I'm operating under the assumption that my engine is functioning properly, yet it still didn't show a whole lot of compression when pulling it by hand. As was said, with the compression releases, it doesn't seem as clear-cut how much compression you should measure.


----------



## POSAriens (Feb 11, 2017)

Red thanks for taking the time for a detailed response. I'll double check the opening again. 

It seemed that I was getting air from the muffler, but I do need to double check that too, just need to get thru tomorrow's blizzard...


----------



## POSAriens (Feb 11, 2017)

Update: So after spraying seafoam into the valves thru the sparkplug hole a few days ago, to my surprise I was able to somewhat get thru the 5" of snow, not real wet snow but not powder. It bogged down but it took a bit longer to reach the point of almost stalling. 
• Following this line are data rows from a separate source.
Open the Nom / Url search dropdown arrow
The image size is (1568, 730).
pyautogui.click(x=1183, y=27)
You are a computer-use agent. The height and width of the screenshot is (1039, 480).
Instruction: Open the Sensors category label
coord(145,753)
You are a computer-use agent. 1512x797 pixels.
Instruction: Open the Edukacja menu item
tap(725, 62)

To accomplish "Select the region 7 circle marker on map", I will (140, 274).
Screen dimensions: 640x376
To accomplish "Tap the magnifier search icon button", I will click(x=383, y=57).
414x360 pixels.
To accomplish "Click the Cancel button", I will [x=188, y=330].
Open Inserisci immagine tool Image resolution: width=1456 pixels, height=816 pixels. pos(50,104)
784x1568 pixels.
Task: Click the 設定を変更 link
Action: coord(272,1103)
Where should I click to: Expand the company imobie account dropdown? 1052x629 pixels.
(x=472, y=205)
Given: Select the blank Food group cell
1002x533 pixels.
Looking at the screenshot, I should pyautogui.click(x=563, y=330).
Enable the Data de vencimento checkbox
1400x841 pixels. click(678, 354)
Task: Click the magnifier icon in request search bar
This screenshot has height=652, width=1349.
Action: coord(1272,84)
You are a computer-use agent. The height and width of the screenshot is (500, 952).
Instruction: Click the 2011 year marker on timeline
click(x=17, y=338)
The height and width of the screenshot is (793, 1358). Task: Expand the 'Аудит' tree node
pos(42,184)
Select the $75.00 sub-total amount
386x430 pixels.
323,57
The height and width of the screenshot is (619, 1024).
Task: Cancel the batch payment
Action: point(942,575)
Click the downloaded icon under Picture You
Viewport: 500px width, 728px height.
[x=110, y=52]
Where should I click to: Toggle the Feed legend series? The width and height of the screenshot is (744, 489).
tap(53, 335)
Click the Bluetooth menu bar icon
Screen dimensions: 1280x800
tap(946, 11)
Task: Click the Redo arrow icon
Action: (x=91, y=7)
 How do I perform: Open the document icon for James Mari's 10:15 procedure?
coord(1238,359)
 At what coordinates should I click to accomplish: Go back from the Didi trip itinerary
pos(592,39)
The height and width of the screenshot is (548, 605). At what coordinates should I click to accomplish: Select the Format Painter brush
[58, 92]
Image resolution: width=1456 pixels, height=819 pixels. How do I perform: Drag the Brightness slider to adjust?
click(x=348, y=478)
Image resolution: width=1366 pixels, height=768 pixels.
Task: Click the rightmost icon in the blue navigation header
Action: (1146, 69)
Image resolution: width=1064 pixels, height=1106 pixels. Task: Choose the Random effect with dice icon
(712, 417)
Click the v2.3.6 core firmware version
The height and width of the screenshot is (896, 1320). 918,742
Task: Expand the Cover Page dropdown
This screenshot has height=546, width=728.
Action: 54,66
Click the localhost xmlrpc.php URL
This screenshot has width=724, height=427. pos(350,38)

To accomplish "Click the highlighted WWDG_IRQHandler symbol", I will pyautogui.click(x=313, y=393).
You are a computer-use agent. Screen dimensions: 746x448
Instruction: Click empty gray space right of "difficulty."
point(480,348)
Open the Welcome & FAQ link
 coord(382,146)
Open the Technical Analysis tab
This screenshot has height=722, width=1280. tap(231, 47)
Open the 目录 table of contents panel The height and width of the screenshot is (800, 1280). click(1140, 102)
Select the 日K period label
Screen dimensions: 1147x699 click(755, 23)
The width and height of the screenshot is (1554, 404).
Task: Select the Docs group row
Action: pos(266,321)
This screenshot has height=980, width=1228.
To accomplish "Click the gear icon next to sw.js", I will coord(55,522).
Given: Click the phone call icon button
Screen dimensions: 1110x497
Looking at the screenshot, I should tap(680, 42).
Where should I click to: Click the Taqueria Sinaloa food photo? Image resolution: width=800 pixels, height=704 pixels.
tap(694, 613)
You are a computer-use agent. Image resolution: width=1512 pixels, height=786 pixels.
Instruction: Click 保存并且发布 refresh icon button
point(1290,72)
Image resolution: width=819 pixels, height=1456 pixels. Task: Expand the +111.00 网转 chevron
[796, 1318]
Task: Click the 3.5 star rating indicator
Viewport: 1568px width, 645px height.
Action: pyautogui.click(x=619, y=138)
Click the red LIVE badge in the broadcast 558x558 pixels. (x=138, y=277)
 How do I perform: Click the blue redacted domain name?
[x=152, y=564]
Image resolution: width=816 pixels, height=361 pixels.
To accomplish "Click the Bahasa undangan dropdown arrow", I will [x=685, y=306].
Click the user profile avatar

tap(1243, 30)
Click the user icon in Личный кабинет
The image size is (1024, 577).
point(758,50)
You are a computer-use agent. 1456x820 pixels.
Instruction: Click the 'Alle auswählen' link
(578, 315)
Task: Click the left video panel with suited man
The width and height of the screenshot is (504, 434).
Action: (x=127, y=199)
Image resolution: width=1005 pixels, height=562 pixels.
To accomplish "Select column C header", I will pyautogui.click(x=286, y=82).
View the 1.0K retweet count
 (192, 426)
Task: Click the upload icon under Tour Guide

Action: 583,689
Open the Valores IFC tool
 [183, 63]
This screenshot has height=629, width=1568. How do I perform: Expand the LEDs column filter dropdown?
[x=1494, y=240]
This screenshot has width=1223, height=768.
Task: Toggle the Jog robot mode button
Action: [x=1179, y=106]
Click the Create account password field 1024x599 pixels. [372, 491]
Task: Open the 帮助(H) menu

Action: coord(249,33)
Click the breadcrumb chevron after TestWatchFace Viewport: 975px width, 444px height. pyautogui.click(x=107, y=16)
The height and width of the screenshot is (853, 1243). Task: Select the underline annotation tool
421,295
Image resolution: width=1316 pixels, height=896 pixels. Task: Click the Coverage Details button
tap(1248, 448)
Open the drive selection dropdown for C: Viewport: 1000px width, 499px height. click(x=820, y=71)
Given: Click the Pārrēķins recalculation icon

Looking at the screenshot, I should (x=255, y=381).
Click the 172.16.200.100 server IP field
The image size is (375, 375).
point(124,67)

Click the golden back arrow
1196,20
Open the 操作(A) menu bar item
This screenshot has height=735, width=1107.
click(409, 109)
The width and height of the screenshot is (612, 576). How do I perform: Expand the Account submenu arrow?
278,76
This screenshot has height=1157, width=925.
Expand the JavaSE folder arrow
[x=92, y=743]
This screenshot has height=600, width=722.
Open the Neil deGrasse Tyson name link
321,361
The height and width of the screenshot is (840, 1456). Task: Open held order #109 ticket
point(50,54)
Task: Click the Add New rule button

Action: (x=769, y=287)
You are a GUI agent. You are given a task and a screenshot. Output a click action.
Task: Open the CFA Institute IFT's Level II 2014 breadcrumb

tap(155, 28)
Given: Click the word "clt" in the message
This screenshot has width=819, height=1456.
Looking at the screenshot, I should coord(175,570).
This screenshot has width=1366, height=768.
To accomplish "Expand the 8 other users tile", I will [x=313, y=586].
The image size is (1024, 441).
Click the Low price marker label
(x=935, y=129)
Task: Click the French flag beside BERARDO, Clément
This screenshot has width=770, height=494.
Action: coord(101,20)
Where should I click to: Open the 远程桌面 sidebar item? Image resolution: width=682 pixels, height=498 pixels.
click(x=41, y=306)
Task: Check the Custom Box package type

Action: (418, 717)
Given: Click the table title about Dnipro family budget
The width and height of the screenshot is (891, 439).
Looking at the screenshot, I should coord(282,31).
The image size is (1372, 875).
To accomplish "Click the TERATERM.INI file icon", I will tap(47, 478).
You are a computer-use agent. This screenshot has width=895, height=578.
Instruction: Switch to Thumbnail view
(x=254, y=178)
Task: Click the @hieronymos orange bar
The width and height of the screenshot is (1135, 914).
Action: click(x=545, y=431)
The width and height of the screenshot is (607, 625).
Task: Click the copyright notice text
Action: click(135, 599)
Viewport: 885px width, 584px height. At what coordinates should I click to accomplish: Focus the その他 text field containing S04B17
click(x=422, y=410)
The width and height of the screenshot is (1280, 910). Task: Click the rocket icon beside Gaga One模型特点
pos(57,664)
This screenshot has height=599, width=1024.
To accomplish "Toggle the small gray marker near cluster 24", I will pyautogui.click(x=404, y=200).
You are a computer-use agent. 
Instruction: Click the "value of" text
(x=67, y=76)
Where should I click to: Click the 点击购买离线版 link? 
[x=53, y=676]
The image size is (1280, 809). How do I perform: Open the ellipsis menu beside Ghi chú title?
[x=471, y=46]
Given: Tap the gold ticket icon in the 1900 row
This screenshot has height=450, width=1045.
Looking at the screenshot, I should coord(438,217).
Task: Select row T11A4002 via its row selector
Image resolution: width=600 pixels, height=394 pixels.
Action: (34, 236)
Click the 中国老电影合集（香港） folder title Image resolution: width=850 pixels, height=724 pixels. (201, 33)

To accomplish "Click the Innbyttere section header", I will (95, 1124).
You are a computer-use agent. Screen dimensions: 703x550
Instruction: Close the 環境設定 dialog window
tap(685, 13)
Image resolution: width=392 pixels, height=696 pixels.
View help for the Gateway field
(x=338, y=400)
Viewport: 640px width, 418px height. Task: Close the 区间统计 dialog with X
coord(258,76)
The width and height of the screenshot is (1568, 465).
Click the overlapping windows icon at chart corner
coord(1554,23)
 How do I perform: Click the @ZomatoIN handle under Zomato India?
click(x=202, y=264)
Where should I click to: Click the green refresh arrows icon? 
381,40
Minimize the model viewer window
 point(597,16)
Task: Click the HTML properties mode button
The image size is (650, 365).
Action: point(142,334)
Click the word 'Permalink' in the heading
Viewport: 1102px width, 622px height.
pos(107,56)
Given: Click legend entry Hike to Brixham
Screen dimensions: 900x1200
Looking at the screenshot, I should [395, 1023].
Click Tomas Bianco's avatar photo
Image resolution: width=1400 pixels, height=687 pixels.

I'll still check the butterfly to ensure its fully opening, but it seems fact seafoam may have done something to improve the situation, enough where I could finish a 100 foot driveway at the lowest speed...in the end my sense is valve job time over the summer...


----------



## ThumperACC (Mar 3, 2017)

POSAriens said:


> Update: So after spraying seafoam into the valves thru the sparkplug hole a few days ago, to my surprise I was able to somewhat get thru the 5" of snow, not real wet snow but not powder. It bogged down but it took a bit longer to reach the point of almost stalling.
> 
> I'll still check the butterfly to ensure its fully opening, but it seems fact seafoam may have done something to improve the situation, enough where I could finish a 100 foot driveway at the lowest speed...in the end my sense is valve job time over the summer...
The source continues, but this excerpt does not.